Personal information
- Full name: Augustin Emmanuel Ntamack Billa
- Date of birth: 25 August 1990 (age 35)
- Place of birth: Yaoundé, Cameroon
- Height: 1.72 m (5 ft 8 in)
- Positions: Striker; winger;

Youth career
- 2008–2009: Benfica

Senior career*
- Years: Team / Apps / (Gls)
- 2009–2011: Rouen / 0 / (0)
- 2011–2012: Atlético Reguengos / 15 / (2)
- 2012–2014: SC Mirandela / 47 / (4)
- 2014–2015: AEL / 8 / (0)
- 2015: Tyrnavos / 4 / (0)
- 2017: Vevey Sports / 9 / (0)
- 2017–2020: Jeunesse Canach

= Augustin Billa =

Cameroonian footballer

Augustin Billa (born 25 August 1990) is a Cameroonian professional footballer who plays as a striker or winger.

==Career==
Billa began his career from the youth teams of Benfica.
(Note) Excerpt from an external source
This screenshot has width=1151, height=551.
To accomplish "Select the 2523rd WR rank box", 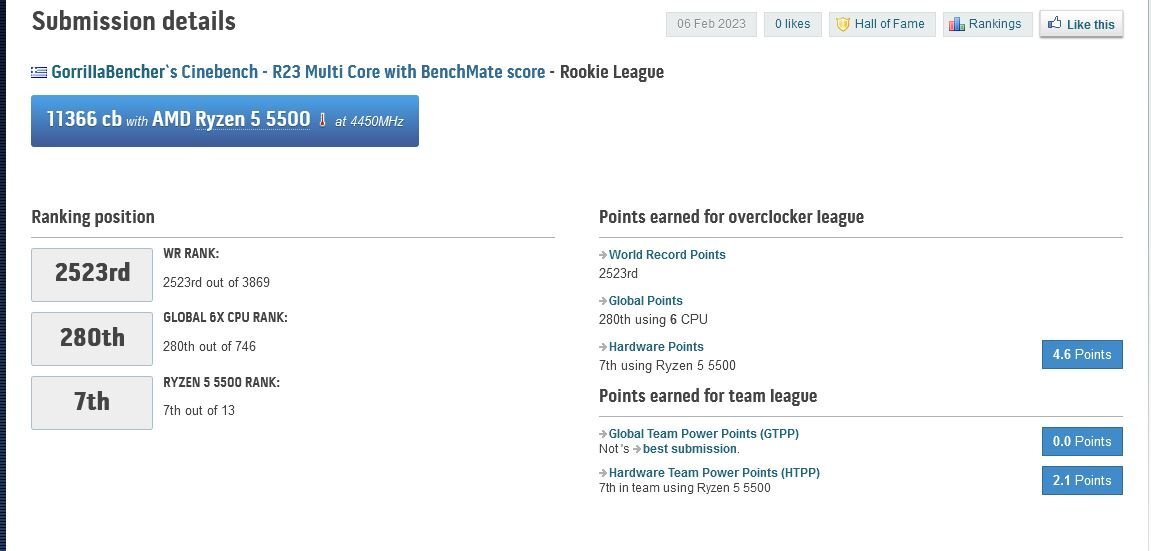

In 2009, he tried his luck in France with Rouen. He returned to Portugal in 2011 and had three successful seasons with Atlético Reguengos and SC Mirandela. On 7 September 2014, he signed a one-year contract with AEL.

In 2017 Billa moved to Luxembourg Division of Honour club Jeunesse Canach.